I met with a 66 year old lady to tell her the results of her investigations.
She'd been referred a month ago, with a 2 year history of memory problems. She was widowed, having a bereavement when her husband died 2 years ago. She lives alone and can't see her daughter now that she's in hospital a lot with her child who's had 9 operations and needs more. She calls the police once a month or so because the kids outside throw things at her and her neighbours windows, so she no longer feels safe (and they really do throw quite hard, I saw the dents in her garage door and the marks on her walls).
Talking with her, she had no evidence of a neurodegenerative process like dementia.
She scored normally on MMSE, Camcog and DemTect. NPI was fine, BDI II and HAD were not.
Her lack of focus seemed more to do with psychosocial stresses than through structural brain changes.
Still, since this was new to her, I thought it was worth absolutely excluding any treatable dementia, such as Alzheimer's or Lewy Body disease. As well as the raft of blood tests the GP kindly did before referring, I requested a CT scan of her brain. It came back wholly normal.
I shared the good news with her. The history, clinical course, presentation, mental state, objective cognitive assessments and brain scan all suggested she didn't have dementia. Hurrah! But before being able to move on to address her stresses and how things could be improved, she frowned and asked, "Can't you do a deeper scan, doctor?"
I explained the CT again and why there was no "deeper" scan then moved on to managing her mood and helping her cope with packages of support being offered and gratefully received.
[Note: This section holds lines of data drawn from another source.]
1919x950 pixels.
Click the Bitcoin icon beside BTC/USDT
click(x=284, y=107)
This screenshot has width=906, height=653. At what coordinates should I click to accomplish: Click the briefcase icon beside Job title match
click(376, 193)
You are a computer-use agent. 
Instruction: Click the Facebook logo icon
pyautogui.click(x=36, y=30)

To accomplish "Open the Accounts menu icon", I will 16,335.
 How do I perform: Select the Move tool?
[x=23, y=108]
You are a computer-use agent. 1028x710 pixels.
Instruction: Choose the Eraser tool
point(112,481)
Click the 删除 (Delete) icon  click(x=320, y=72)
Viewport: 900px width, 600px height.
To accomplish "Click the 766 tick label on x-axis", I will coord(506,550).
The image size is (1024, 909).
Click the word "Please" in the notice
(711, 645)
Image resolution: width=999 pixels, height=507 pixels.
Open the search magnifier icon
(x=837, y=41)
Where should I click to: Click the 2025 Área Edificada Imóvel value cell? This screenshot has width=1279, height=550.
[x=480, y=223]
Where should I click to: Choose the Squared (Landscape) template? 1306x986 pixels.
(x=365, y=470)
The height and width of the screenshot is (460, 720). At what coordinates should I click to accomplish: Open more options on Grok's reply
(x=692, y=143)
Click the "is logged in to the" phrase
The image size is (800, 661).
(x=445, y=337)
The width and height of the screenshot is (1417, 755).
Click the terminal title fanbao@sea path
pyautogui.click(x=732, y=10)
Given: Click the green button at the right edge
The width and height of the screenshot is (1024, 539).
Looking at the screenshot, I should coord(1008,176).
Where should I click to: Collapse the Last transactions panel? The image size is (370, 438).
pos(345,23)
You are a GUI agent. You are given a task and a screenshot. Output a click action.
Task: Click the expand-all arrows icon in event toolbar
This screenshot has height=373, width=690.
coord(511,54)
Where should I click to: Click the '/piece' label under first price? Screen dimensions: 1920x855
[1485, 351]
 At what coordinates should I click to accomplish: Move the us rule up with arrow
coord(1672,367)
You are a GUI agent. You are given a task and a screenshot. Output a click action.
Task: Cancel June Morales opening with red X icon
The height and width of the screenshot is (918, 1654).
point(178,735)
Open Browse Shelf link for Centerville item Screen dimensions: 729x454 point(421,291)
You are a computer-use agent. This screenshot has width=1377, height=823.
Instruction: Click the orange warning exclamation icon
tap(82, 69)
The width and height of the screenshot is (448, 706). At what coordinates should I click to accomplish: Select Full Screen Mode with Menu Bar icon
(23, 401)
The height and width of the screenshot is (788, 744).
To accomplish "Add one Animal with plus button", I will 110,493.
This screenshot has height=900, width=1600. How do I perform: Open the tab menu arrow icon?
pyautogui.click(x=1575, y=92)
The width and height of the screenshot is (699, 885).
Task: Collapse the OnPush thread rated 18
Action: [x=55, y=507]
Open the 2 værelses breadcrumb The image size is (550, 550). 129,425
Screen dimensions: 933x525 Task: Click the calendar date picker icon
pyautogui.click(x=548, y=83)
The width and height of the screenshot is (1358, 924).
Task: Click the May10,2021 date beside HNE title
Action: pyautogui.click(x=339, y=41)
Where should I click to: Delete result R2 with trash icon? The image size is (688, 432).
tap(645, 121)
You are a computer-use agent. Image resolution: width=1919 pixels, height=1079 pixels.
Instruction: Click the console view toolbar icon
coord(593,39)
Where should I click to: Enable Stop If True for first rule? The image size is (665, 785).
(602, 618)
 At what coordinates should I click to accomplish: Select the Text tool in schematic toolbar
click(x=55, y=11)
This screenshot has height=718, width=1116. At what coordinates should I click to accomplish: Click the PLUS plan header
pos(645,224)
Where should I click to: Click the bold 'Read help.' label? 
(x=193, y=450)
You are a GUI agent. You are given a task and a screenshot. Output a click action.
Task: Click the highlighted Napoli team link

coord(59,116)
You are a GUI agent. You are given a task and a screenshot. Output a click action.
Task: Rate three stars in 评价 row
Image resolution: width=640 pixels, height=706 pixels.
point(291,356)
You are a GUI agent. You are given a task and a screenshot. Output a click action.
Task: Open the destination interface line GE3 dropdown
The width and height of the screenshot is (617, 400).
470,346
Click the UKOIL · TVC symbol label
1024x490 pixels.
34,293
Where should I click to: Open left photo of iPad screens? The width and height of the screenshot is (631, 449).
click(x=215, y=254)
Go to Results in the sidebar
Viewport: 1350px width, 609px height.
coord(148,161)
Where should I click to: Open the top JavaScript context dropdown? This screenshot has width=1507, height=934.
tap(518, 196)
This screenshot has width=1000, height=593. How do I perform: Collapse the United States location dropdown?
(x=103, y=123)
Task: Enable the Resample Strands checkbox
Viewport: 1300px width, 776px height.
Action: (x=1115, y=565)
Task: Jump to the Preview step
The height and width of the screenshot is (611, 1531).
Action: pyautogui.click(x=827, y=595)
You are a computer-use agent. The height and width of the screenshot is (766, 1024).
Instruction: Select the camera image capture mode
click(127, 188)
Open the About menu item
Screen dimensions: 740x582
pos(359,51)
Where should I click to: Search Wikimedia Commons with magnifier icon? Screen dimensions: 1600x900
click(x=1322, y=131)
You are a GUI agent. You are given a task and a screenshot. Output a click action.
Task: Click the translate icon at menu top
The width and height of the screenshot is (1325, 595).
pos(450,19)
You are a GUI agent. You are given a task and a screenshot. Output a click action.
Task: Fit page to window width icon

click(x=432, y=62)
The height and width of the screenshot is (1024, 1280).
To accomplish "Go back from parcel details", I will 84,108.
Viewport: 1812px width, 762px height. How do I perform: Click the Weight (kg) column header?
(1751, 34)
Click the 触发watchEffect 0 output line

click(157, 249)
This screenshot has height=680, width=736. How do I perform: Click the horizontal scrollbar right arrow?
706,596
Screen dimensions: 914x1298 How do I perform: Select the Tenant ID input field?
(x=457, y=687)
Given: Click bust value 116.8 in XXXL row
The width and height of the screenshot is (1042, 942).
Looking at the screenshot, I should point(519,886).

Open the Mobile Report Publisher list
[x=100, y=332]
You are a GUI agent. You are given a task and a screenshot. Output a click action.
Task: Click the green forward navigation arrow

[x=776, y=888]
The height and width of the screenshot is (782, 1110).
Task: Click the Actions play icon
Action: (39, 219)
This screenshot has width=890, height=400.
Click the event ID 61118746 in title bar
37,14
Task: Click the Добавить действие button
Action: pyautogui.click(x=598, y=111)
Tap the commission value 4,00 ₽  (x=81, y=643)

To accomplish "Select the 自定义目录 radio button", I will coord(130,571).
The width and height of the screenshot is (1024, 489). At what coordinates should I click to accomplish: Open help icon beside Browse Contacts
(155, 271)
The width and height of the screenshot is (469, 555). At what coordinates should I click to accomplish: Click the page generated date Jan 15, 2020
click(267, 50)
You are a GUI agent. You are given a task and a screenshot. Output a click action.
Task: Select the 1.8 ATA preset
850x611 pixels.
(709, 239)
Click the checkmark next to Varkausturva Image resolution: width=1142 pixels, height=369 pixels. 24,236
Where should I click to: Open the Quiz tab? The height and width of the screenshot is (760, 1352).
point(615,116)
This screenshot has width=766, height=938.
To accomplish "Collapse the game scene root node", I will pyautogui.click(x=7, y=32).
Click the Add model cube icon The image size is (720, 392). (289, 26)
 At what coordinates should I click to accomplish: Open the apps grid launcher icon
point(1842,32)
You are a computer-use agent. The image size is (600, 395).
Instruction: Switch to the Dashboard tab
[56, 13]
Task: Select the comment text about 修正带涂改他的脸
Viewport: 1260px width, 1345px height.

She didn't think she may need all the home care support a social worker's arranged but she is awfully grateful that all the visits and 2 days at a day centre will get her out of the house, get her talking with others once again and help her loneliness.
It got me thinking, though. A "deeper" scan? Where does this notion come from, I wonder. A plain x-ray* goes all the way through the body. Lots of them, put together to form a CT scan, also penetrate all the way through the body. MRI scan shows everything. Looking at structure of a brain, CT and MRI are perfectly good at seeing absolutely everything, no matter how "deep" it may be. CT scans are generally better at showing cerebral atrophy (which happens in Alzheimer's disease and Lewy Body disease). MRI is generally better at showing vascular damage and tiny changes of other neurodegenerative processes.
As well as the CT and MRI scans showing how the brain looks (it's structure) we can do tests to see how the brain works (it's functioning). SPECT scans look at blood flow, showing areas of poor perfusion. DAT scans show dopaminergic pathways and abnormalities that arise in Lewy Body disease.
Therefore investigations are sought to confirm or refute a diagnosis based on what's being looked for.
There isn't a better or deeper investigation to do. Which is where I started. Where did this notion that there are "deeper" investigations come from? Next time I see my lady, I'll have to ask her!
* I don't usually talk of x-rays after a harrowing experience at medical school. "X-rays are part of the electromagnetic spectrum! You' can't see them! There is no such thing as a chest x-ray at all, it's a chest radiograph!"
Exams were failed on such pedantic whimsical details, so it's stuck. I talk of "a chest film" rather than "a chest x-ray" to this day. Ho hum.